The 35th annual Sefton Children’s Trust (SCT) residential holiday took place from Saturday 10th August 2019 to Saturday 17th August 2019, and what a memorable week it was for all involved!
Our residential took place at The Manor Adventure centre in Shropshire, below are results of some of the headlines from the week, volunteers evaluations and children’s feedback:
On a very rainy Saturday, 10th August, 75 Sefton based children aged between 8-12 and 30 adult volunteers, set off from the very prestigious setting of Bootle Town Hall, ready to enjoy 7 days of fun filled activities, friendships and memories that will last a life time!
Two hours later, the 2 coaches arrived at Manor Adventure, Craven Arms, Shropshire to be warmly welcomed by the Manor staff and a group of our own volunteers, who arrived the night before to prepare the clothes stores, bedrooms and tuck for the week.

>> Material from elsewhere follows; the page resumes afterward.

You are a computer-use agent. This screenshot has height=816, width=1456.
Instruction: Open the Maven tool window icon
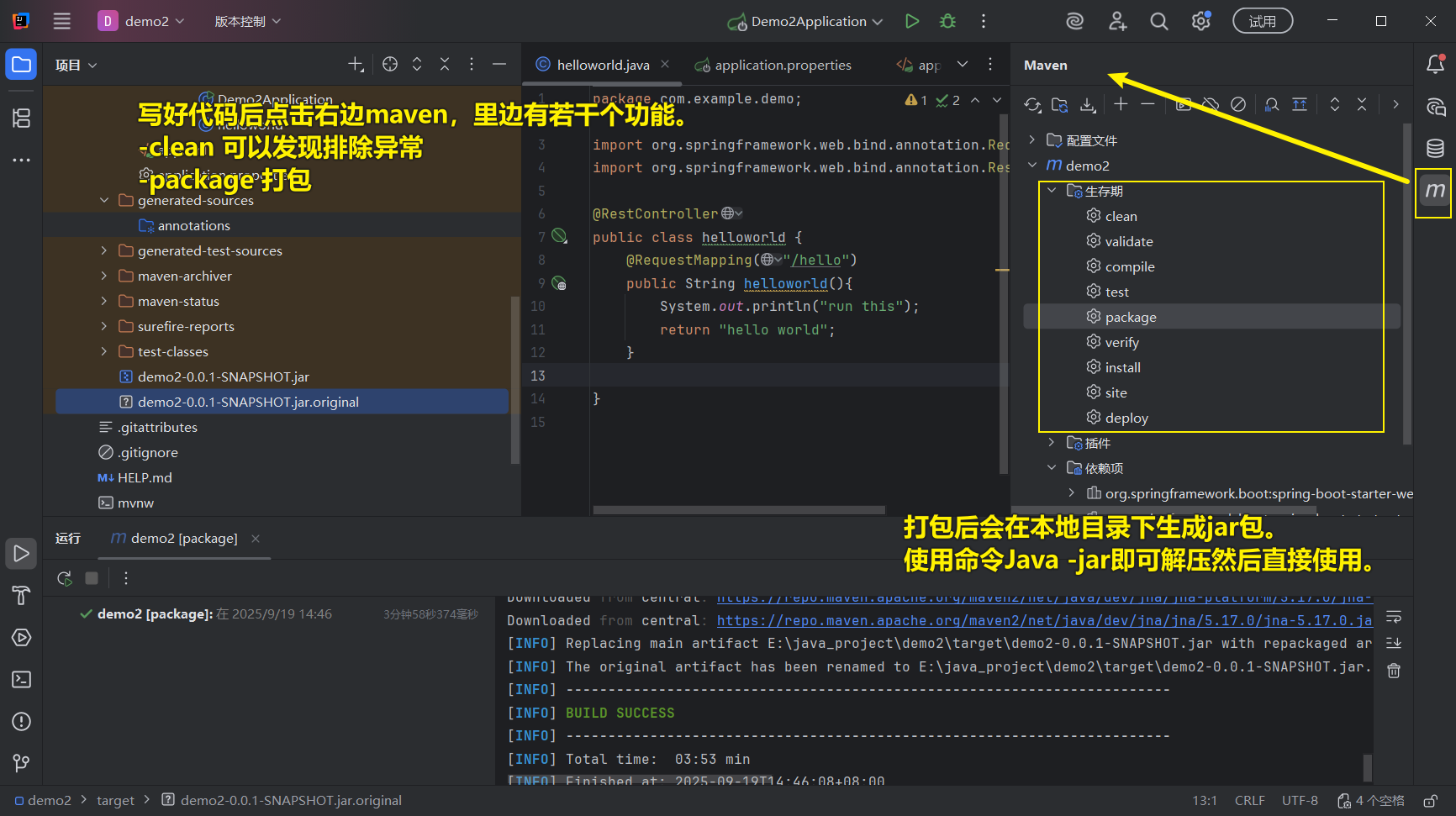(1435, 191)
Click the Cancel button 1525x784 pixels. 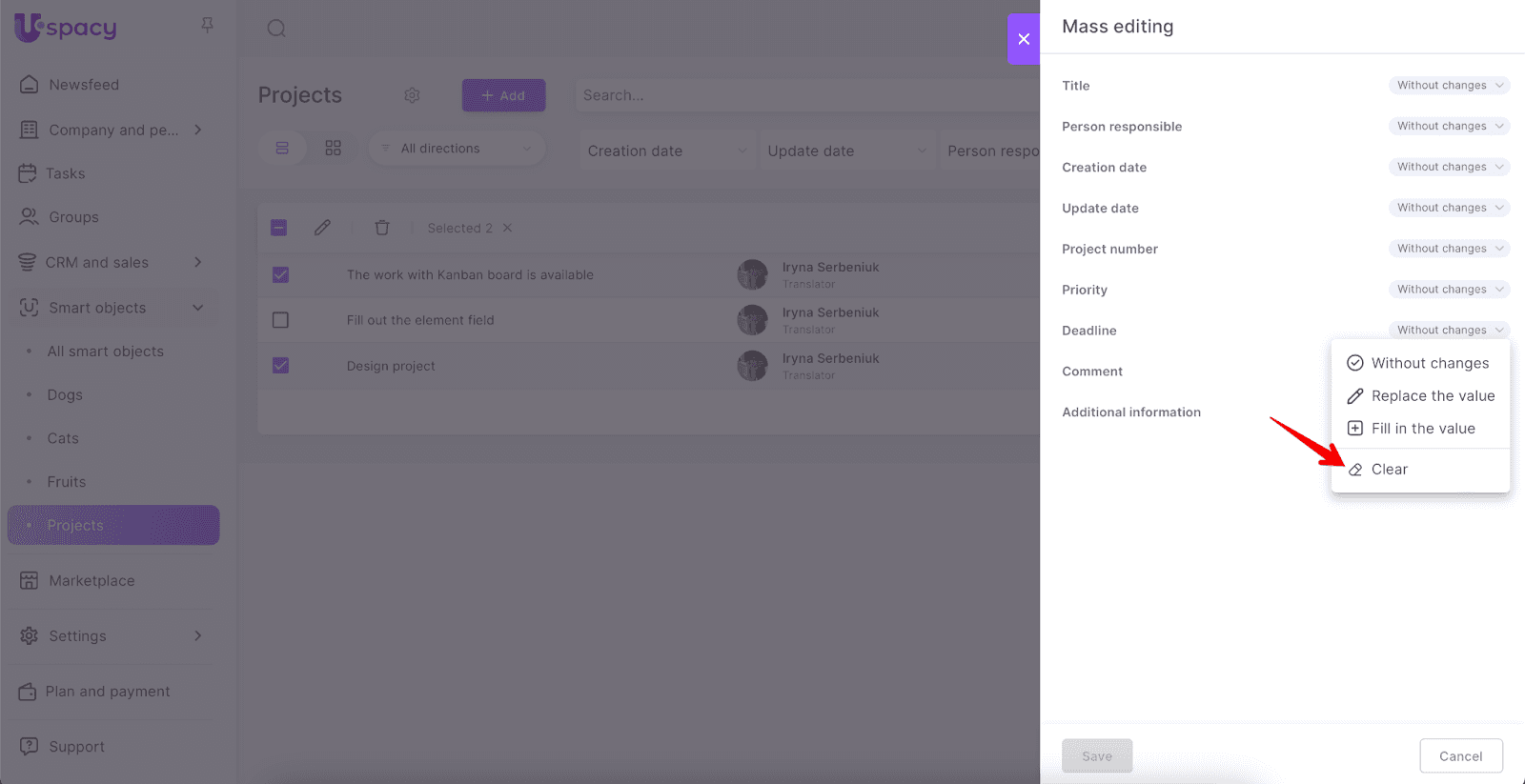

The welcome committee really contributed to the setting of the scene for the week and help the children, to feel at ease and excited for everything that was to come.
Each pair of leaders was allocated its group for the week. Children took part in 6 days of physically and mentally challenging activities with their peers, supported by their group leaders and professional instructors. The children in each team are allocated all the same clothing, waterproofs and wellies as required. We provide pumps for all the children throughout the week and the children were excited to receive their baseball caps, group clothes and team numbers, so the fun began. The children’s days were structured as follows, wake up from 7am, breakfast from 8am, then 1 x 90 minute activity, morning break, another activity, lunch followed by 2 more 90 minute activities (with a break in between), evening meal followed by the final activity session, with lights out aimed to be for approximately 9pm. This works out at an average of 8 hours of physically challenging and mentally stimulating activities each day! With this volume of activity, we ensure that the children eat 3 hot meals per day, eating together as a team, encouraging conversation between each other. Each volunteer’s role is to ensure that children are eating food that they like, trying new foods/fruits and vegetables and that the children understand that the food they eat is helping their energy levels throughout the day.

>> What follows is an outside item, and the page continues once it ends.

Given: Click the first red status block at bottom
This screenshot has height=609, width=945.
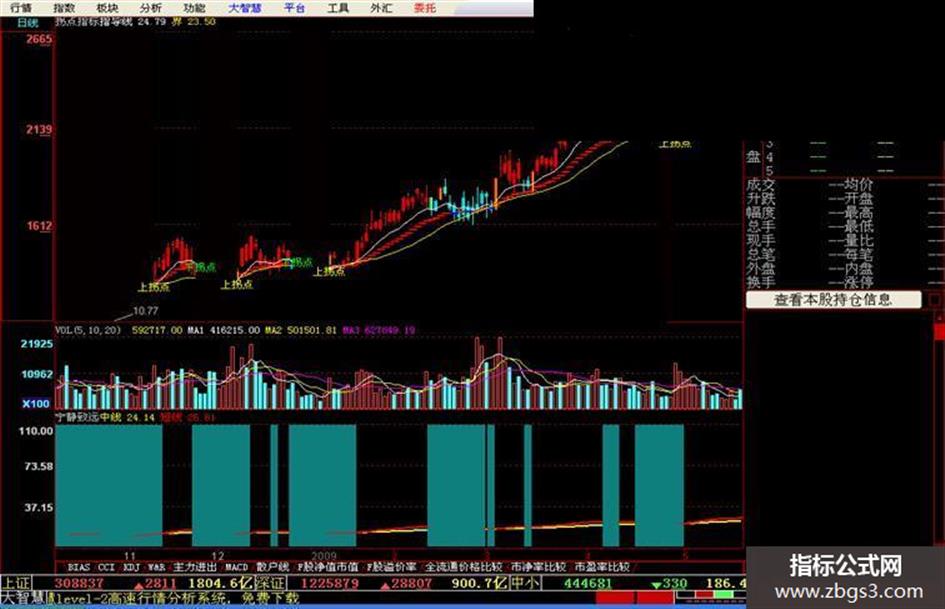Looking at the screenshot, I should point(615,597).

The challenging activities help the children to support each other through teamwork, planning, problem solving, fun and a huge amount of humour. Arts and crafts sessions gave the groups the chance to focus on their more creative side and design souvenirs and keep sakes to take home to families and friends. The fabulous heated outdoor swimming pool proved again to be one of the most popular activities on camp, seeing our children enjoying the freedom to ‘just have fun’ in a safe environment highlights the sheer joy that they have during this week.
All the children participated in dance/drama activities throughout the week of the residential, learning a choreographed piece to perform in the end of week talent show/performance. For many this is the highlight of their week and is the culmination of a lot of hard work and commitment on behalf of the children and our volunteer dance/drama tutor. Children low in confidence, who have never performed in front of an audience, confidently expressed themselves in front of their peers, SCT volunteers and the Manor Adventure instructors (an audience of over 100 people)!
Sefton Children’s Trust uses a monitoring and evaluation activities questionnaire compiled in line with BBC Children in Need’s vision that every child in the UK has a safe, happy and secure childhood and the chance to reach their potential. The results from this questionnaire will enable us to gain more meaningful feedback from our children, help us to get to know each child better, plan for future programmes and measure the impact of their experiences with us. As part of this, each child individually completed a short pre-camp and end of camp questionnaire, which was designed using smiling faces, colours and questions that help the children to think about them and their experiences. This was explained through the support of each group leader as part of a circle activity, where children were able to use colourful pens and get support in reading the questions where needed.
From the feedback we have had from the children, the top three areas they said they enjoyed most were swimming, high ropes and making new friends. We feel that the statement of making new friends is a powerful one. To share a week away with a group of people they do not know can be very challenging, we like to think that we have introduced the children to an array of life skills, such as effective communication, patience, fairness, kindness, teamwork and problem solving. These skills can be further developed once back in their own communities and schools.
The main outcomes from the questionnaires
100% of children fed back that they rated their camp experience as great or very good
98% of the children said they had made new friends and most of children fed back that the best thing about camp was making new friends
Top 4 ‘ best things’ about the camp:
The final day took the form of children changing into their own clothes, packing up their sleeping bags, toilet bags, toiletries, cuddly toys (all provided by the charity) and their pieces of work from arts and crafts, eating breakfast together, one last version of the camp song before boarding the coaches. Each child was presented with a personalised certificate that had been carefully written by each group leader, highlighting particular strengths and developments of the child during the week. This personalised certificate of achievement is a special memento, which they can keep and feel proud of as it recognises the progress made during the residential. We provided a healthy lunch, age appropriate films and cartoons to keep the children entertained on the coaches. Sefton Children’s Trust had another successful residential!